Problem statement =>
Below is a set of records. Repeat them verbatim without the pictures.

BEGIN Data records

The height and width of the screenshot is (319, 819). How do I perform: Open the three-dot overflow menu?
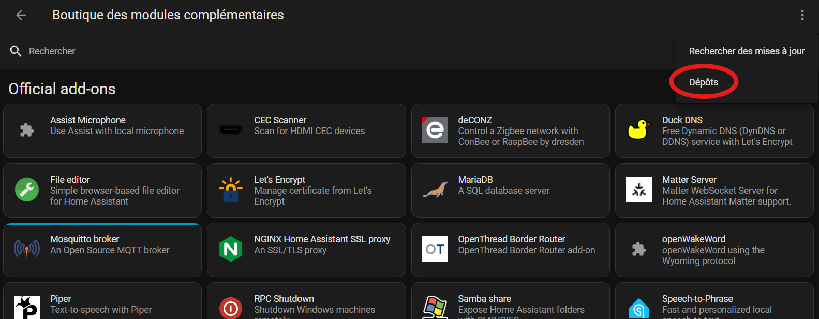point(802,15)
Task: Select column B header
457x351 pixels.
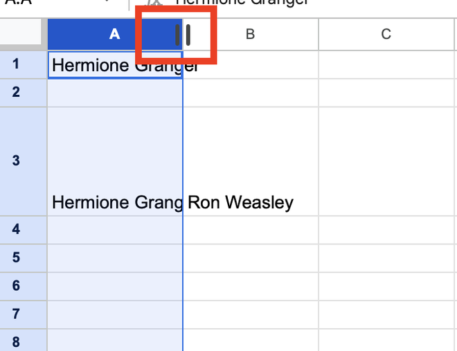Action: point(250,34)
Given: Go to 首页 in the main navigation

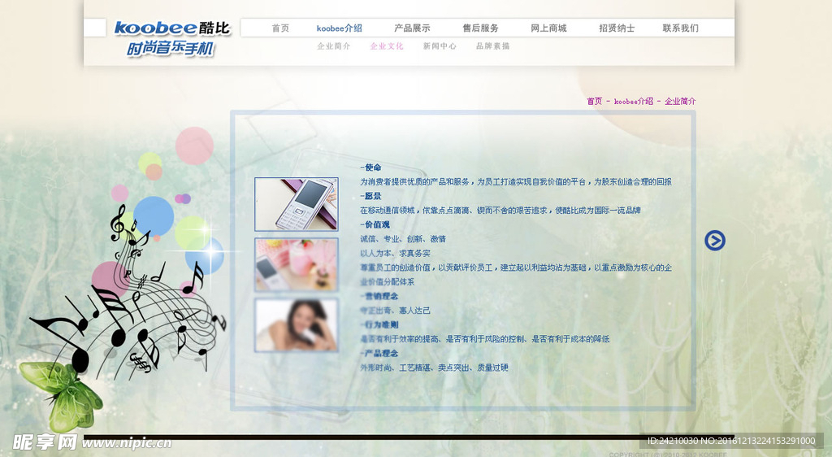Looking at the screenshot, I should pos(280,28).
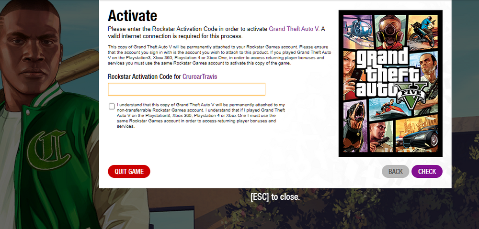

END Data records

Task answer =>
The height and width of the screenshot is (319, 819). How do I perform: Open the three-dot overflow menu?
point(802,15)
Task: Select column B header
457x351 pixels.
Action: point(250,34)
Given: Go to 首页 in the main navigation

Looking at the screenshot, I should pos(280,28).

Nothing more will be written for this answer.